Working on my to-be list

Working on my to-be list

I don’t read emails or blog posts, I scan them. The idea of slowing down and staying fully present with a thought is very difficult, very foreign to me. If you’re like me, you might notice a persistent voice, right now, telling you to hurry through this post, to grab the point that Simmer is making, deposit into the meaning-bank for possible future use, and move onto the next post or email waiting in the inbox. If you’re like me, right now you’re saying to yourself, “I got it” and hurdling over phrases and sentences to get to the next paragraph to see if there’s more you need to grab. If you’re like me, you don’t read, you plunder for necessary meaning as if you’re looting a store for a couple of things of value.

I’m also aware that I’m that way with many parts of my life I supposedly care about. I listen with a half an ear to my kids, I listen to my wife Rebecca impatiently, hoping she will get to the point so I can move on, I hurry down the road with my dogs to get the walk out of the way as fast as I can so I can get onto some other tasks that I can also hurry through.

When I think of working more on purpose, there is a voice in me that says emphatically, “I don’t have time to do any more.” The conveyer belt is too fast already.
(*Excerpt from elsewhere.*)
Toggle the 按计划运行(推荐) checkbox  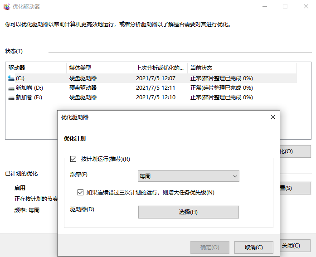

I need to work, sack the trash, lug the air conditioners back to the garage, order the stone for the patio, pick up the prescription. Purpose? Maybe I can schedule some world-transformation Tuesday between my son’s soccer game and grilling the burgers. If I can’t sandwich it in there, I’ll get to it next lifetime, or the one after that. My mission gradually becomes my o-mission, what I leave out.

This is all wrong. I was taught on my Mankind Project training many years ago that a mission statement had a vision and an action. An action: I saw it as another task on my endless to-do list. But what if mission is not a job? What if it’s really a presence? What if it’s a challenge to do less, with magnificence? What if it means slowing down, committing to be fully present in this ordinary, splendid moment? What if mission means that I commit myself to be a human be-ing rather than a human do-ing? What if busy-ness is a symptom of evasion of what really matters?

Athletes talk of special times when the game slows down, and maybe mission is really about a commitment to slowing life down so that moments become momentous. These are the moments of Flow that Mihaly Csikszentmihaly identified. This precious moment with my son Josh outside school when he quietly takes my hand as we walk. This encounter with the CVS clerk. This walk with my dog in the rain, both of us dying, him probably a few steps ahead of me, leading the way. I’m ditching my to-do list and starting a to-be list. And what is startling to me is that there is only one thing on the list: to answer the door and welcome the visitor who has been waiting.